%%

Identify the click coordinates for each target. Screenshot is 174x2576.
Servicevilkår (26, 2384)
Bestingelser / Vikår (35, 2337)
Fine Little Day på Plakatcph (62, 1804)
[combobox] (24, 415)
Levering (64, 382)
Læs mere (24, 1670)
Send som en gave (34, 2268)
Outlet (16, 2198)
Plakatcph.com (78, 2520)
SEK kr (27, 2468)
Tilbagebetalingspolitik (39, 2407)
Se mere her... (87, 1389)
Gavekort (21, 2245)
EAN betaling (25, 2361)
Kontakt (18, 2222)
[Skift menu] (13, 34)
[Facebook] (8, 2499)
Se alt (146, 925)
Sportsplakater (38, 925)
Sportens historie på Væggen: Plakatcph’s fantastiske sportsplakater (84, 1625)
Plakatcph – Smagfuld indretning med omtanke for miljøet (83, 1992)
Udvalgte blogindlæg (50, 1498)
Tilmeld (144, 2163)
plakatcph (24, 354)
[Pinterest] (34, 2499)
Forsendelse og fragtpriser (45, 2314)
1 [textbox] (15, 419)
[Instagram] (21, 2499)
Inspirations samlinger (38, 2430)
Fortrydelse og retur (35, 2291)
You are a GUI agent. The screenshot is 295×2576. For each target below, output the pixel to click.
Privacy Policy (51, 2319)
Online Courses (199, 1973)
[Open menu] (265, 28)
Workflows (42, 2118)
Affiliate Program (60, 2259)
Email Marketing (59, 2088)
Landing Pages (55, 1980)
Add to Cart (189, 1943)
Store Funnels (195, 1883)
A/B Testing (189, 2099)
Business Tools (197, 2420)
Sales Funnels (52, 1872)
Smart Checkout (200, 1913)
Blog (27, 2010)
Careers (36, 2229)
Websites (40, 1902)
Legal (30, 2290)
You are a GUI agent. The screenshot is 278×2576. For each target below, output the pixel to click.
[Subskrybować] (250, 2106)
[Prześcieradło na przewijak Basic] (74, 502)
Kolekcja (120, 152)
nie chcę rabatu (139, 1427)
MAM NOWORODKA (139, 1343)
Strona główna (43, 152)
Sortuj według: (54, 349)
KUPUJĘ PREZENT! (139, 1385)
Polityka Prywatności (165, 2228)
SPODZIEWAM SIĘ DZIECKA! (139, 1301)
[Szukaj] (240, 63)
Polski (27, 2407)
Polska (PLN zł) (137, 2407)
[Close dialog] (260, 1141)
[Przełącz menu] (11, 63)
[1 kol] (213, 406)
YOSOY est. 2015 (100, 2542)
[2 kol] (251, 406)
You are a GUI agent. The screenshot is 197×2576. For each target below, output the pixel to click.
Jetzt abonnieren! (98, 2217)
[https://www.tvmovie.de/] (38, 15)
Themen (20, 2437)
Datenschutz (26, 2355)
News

%%

**PROBLEM REQUIREMENTS:** The reply should hold only the lines from the beginning of the listing above through the line with "Sportsplakater (38, 925)", each one written exactly as it appears.

**PROBLEM SOLUTION:**
Identify the click coordinates for each target. Screenshot is 174x2576.
Servicevilkår (26, 2384)
Bestingelser / Vikår (35, 2337)
Fine Little Day på Plakatcph (62, 1804)
[combobox] (24, 415)
Levering (64, 382)
Læs mere (24, 1670)
Send som en gave (34, 2268)
Outlet (16, 2198)
Plakatcph.com (78, 2520)
SEK kr (27, 2468)
Tilbagebetalingspolitik (39, 2407)
Se mere her... (87, 1389)
Gavekort (21, 2245)
EAN betaling (25, 2361)
Kontakt (18, 2222)
[Skift menu] (13, 34)
[Facebook] (8, 2499)
Se alt (146, 925)
Sportsplakater (38, 925)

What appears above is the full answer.